* [How to complete this task] Below are some records; return each one exactly as written.

(Dataset records)
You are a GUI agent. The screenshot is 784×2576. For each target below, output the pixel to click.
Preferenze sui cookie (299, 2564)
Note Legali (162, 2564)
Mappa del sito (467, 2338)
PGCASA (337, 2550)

* [Response area]
You are a GUI agent. The screenshot is 784×2576. For each target below, output the pixel to click.
Preferenze sui cookie (299, 2564)
Note Legali (162, 2564)
Mappa del sito (467, 2338)
PGCASA (337, 2550)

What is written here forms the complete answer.